Collected data entries:

== Segment start ==

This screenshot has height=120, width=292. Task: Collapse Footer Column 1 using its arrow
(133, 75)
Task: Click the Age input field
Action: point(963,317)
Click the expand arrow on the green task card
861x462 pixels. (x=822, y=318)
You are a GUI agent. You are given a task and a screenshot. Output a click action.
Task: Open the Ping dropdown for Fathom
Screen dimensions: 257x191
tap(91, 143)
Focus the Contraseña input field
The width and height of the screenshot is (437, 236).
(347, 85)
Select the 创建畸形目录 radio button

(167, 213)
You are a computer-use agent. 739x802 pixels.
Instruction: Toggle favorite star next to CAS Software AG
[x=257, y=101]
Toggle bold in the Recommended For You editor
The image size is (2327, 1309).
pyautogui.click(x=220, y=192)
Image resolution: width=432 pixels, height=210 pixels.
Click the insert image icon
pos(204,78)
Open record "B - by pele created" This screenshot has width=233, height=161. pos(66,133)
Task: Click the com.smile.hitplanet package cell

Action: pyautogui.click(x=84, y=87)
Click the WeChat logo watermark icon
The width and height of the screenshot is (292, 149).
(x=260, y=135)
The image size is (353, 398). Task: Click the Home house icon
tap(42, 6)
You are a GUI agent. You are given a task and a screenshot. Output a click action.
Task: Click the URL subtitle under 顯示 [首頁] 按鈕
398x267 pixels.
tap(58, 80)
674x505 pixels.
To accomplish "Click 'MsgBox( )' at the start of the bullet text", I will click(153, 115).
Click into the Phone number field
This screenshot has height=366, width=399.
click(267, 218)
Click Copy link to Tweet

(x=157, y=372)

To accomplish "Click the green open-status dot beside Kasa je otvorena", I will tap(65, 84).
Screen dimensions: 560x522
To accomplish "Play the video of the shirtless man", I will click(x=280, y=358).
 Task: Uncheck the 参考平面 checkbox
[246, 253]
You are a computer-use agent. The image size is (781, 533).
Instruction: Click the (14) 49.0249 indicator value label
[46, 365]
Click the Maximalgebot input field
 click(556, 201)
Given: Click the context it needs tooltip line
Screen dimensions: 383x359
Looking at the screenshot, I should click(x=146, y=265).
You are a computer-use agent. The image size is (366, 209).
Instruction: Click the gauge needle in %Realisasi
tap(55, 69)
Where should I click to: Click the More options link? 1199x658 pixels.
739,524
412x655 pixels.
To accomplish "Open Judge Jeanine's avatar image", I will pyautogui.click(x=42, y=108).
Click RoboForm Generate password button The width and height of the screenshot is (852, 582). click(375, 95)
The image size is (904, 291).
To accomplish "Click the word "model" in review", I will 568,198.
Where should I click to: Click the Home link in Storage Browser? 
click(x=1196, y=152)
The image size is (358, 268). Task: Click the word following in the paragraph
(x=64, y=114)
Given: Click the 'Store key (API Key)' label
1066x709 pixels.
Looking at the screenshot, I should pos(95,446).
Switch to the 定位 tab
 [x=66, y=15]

== Segment end ==

Task requirements
All lines in the records above with "agent" need to be found and copied.

Final answer
You are a GUI agent. You are given a task and a screenshot. Output a click action.
You are a computer-use agent. 739x802 pixels.
You are a GUI agent. You are given a task and a screenshot. Output a click action.
You are a computer-use agent. The image size is (781, 533).
You are a computer-use agent. The image size is (366, 209).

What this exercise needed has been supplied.